The region around Estremoz has been inhabited since pre-historic times. There are also vestiges of Roman, Visigoth and Muslim occupation.

During the Reconquista, Estremoz was captured in the 12th century by the army of knight Geraldo Sem Pavor (Gerald the Fearless), who had also conquered neighbouring Évora. However, Estremoz was soon retaken by the Moors and only in the mid-13th century was it reconquered by the Portuguese King Sancho II.

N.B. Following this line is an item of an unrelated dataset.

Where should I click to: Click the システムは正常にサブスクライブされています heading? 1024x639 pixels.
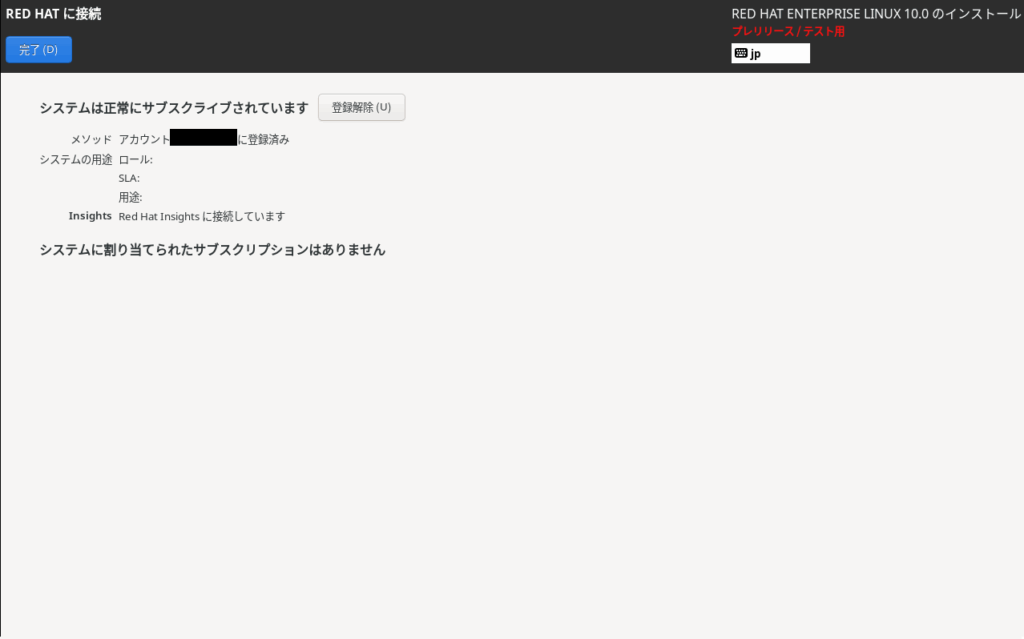click(173, 108)
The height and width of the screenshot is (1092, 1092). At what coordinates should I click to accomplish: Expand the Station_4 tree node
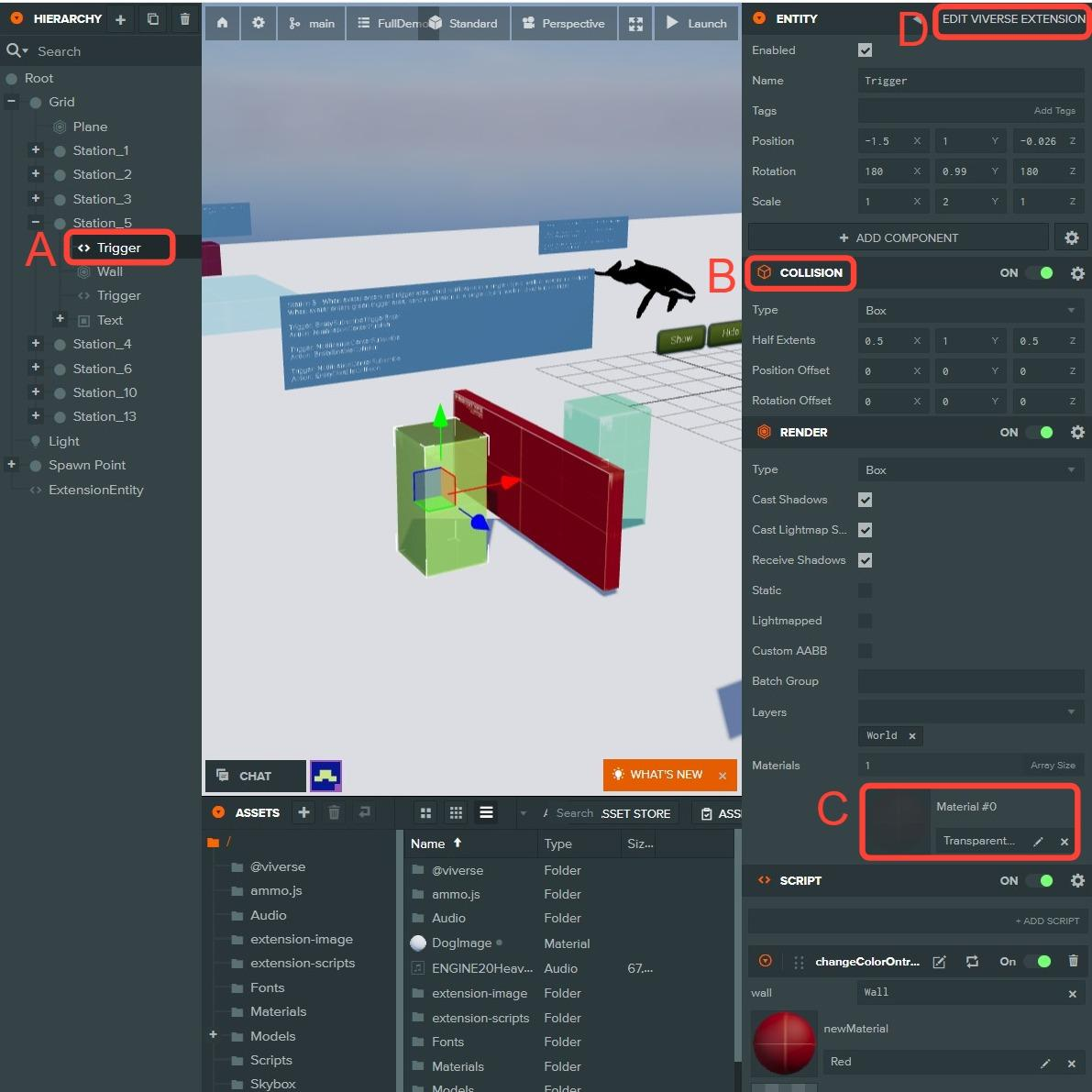click(x=36, y=344)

An important strategic site between the Kingdoms of Portugal and Castile, Estremoz received a charter (fuero) in 1258 from Afonso III after the Moors were driven out a second time, which promoted Christian colonization in the area. King Dinis rebuilt the castle as a royal palace, further promoting the area. His widow, Dowager Queen Elizabeth of Portugal, died in Estremoz castle on July 4, 1336, shortly after mediating a peace treaty between her son Alfonso IV of Portugal and grandson Alfonso XI of Castile. Her grandson Pedro I of Portugal died in the Franciscan monastery at Estremoz in 1367. During the 1383–1385 Crisis, Nuno Álvares Pereira established his headquarters in Estremoz, then defeated the Castilian forces at the Battle of Atoleiros.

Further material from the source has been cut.